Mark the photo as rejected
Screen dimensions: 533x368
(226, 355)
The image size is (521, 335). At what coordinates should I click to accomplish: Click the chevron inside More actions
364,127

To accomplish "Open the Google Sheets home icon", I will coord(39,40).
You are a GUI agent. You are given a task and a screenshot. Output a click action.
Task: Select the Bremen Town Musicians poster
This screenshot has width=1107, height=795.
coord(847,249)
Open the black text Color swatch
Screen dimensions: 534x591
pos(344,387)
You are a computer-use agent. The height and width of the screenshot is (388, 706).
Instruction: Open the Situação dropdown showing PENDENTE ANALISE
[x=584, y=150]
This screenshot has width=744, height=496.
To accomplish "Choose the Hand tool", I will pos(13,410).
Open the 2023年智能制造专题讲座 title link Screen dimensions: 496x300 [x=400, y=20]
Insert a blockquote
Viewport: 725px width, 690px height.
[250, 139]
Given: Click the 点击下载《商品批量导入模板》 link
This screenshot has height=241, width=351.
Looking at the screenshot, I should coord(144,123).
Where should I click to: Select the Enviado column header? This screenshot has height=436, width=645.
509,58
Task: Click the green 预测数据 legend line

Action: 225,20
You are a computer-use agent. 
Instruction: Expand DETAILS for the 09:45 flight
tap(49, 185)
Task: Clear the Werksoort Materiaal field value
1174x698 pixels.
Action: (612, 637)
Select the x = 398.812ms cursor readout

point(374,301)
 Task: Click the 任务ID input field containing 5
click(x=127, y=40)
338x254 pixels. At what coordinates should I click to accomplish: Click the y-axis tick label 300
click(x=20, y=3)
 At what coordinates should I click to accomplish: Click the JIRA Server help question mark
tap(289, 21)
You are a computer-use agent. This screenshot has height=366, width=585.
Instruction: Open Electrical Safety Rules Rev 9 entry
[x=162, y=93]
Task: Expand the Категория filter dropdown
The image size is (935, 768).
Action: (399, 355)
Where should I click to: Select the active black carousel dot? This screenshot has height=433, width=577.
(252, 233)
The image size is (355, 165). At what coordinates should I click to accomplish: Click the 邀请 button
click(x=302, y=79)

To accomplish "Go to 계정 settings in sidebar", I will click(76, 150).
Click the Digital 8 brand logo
■ ■ ■ ■ ■
-- Task objective --
Report every line of the data above that contains the string "agent" by copying it in full.

-- Result of this task --
You are a GUI agent. You are given a task and a screenshot. Output a click action.
You are a computer-use agent. The height and width of the screenshot is (388, 706).
You are a computer-use agent. 
You are a computer-use agent. This screenshot has height=366, width=585.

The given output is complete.